Information provided:
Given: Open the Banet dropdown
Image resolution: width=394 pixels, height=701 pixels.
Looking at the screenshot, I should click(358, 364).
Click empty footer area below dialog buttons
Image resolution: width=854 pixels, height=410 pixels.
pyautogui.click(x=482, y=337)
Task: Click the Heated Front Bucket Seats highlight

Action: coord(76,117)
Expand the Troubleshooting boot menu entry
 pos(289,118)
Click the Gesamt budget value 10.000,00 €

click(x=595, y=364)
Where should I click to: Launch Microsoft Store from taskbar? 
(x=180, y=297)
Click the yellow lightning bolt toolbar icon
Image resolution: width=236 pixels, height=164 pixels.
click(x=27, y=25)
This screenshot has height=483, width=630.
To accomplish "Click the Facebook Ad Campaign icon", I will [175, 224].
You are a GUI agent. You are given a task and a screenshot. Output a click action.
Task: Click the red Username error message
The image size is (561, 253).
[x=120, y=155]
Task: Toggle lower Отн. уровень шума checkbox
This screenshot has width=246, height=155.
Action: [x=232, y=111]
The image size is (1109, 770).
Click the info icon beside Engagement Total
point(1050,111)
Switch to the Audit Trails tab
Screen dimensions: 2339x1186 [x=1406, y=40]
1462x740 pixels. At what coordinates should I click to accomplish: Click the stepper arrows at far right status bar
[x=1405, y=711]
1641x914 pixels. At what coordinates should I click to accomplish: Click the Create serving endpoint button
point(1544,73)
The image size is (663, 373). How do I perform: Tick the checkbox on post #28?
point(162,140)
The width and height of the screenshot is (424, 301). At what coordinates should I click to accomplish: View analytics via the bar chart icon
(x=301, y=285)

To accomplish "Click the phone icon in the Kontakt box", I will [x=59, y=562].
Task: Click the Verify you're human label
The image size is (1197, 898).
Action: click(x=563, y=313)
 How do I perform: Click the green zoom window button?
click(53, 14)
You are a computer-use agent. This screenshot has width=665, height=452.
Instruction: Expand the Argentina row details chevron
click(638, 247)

Work to do:
Pick out and copy every line of the material above that contains the string "size". Case counts.

Answer to this problem:
The image size is (561, 253).
The image size is (1109, 770).
The image size is (663, 373). How do I perform: Tick the checkbox on post #28?
The image size is (1197, 898).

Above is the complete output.